TASKS FOR THIS EXERCISE.
- 1) From the text on children's allergies at school, return the passage that begins at the words "Get Your Child" and stops after the words "hamsters or rabbits.".
- 2) According to the text on children's allergies at school, how often should the allergy card be updated?
- 3) Translate this sentence from the text on children's allergies at school into Spanish: "Ask teachers if it's possible to close the classroom windows on those days."

TEXT UNDER STUDY.
· · · · · · ·
For children with allergies, the end of summer doesn't have to mean the beginning of a stuffy-headed school year. You can help control your child's allergies at school -- and you should.

In a national survey of more than 1,000 families, parents of children with nasal allergies were twice as likely to say their children's daily activities were hurt by their health. Take action to ease your child's allergies at school and you may boost her academic and social life as well.

To do this, you need to enlist the help of school staff. These 6 tips from the experts can help.

Meet with School Staff

Arrange a meeting with teachers, coaches, and the school nurse. Fill them in on your child's allergies and how to deal with them.

Create an "Allergy Card"

Pollens from schoolyard trees and grasses may trigger your child's allergies. Or indoor allergens such as mold and animal dander may set them off.

Make a reference card about your child's triggers and reactions for the school nurse and others who may benefit from having it handy. Include:

  • Your child's typical allergy symptoms and what triggers them
  • Names and doses of medications your child takes
  • Any allergies your child has to medication
  • Your work, home, and mobile telephone numbers
  • A backup emergency contact person

Update the card annually or when medications or symptoms change.

Set up "Symptom Alerts"

If your child's allergies worsen and wreck his sleep, or his allergy medication needs adjustment, the signs may show up in the classroom. Ask his teachers to alert you if he:

  • Is unable to focus or easily distracted
  • Is coughing, which may mean that allergy symptoms are worsening 
  • Has red eyes, a commonly overlooked symptom of allergies

Get Your Child Involved

You may not know all the allergens at school that trigger or worsen your child's symptoms. Ask her to tell you if something seems to give her a runny nose, itchy eyes, or other symptoms. This may include:

  • Dust mites. These are common, but less so if a classroom is air-conditioned
  • Animal allergens. This may be a problem in classrooms that have pets such as hamsters or rabbits.
  • Mold. Damp restrooms and leaking pipes can make this a problem.
  • Chalk dust and strong odors. These can act as irritants, worsening allergy symptoms.

Encourage your child to tell the teacher if she thinks something is making her sneeze and sniffle. Follow up in your own ongoing talks with the teacher.

Learn About School Policy on Medications

Find out the school's policy on having medications at school. Teach your child what to do when he needs to use medication at school.

Prepare for Potential Flares

Consider what situations may make your child's allergies worse and plan ahead.

For example, your doctor may suggest allergy shots to help your child deal with allergy season. If outdoor activities such as recess and sports may be a problem, especially on high-pollen days, taking allergy medications before heading to school may be the solution for your child.

On days when pollen counts are high, even being in the classroom may aggravate your child's allergies. Ask teachers if it's possible to close the classroom windows on those days.
· · · · · · ·
DATASET EXTRACT.
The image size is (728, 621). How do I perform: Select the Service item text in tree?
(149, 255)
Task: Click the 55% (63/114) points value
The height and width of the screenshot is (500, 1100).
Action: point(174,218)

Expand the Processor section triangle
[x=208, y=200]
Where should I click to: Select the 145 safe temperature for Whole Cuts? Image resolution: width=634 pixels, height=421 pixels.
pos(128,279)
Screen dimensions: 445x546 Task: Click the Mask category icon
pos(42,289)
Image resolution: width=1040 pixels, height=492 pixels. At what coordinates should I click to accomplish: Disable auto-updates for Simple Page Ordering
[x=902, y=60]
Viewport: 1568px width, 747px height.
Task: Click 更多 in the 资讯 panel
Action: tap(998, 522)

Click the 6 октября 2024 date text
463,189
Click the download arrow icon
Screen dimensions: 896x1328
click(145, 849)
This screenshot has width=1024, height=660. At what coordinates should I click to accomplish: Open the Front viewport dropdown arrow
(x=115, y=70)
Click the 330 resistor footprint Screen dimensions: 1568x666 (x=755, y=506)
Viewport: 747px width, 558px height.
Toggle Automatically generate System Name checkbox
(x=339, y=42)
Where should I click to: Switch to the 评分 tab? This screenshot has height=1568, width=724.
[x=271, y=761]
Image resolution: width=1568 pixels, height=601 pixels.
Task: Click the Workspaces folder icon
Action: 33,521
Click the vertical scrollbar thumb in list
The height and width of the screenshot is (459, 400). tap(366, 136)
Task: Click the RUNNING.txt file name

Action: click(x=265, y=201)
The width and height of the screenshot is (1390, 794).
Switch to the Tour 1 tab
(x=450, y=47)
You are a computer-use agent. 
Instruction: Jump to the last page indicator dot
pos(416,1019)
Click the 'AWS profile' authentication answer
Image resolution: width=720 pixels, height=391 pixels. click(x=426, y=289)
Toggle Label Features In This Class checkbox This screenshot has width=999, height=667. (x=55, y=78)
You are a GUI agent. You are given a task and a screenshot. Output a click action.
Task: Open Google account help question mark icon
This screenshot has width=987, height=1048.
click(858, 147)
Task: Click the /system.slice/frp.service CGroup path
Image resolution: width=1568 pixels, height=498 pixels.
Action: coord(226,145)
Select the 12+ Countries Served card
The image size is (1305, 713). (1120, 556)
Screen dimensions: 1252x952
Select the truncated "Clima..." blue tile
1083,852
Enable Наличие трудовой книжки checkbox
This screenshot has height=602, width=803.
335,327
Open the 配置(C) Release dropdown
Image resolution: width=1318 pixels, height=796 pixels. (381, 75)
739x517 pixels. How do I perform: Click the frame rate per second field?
· · · · · · ·
SOLUTION SET.
- 1)
Get Your Child Involved

You may not know all the allergens at school that trigger or worsen your child's symptoms. Ask her to tell you if something seems to give her a runny nose, itchy eyes, or other symptoms. This may include:

  • Dust mites. These are common, but less so if a classroom is air-conditioned
  • Animal allergens. This may be a problem in classrooms that have pets such as hamsters or rabbits.

- 2) Annually, or when medications or symptoms change.

- 3) Pregunte a los maestros si es posible cerrar las ventanas del salón de clases esos días.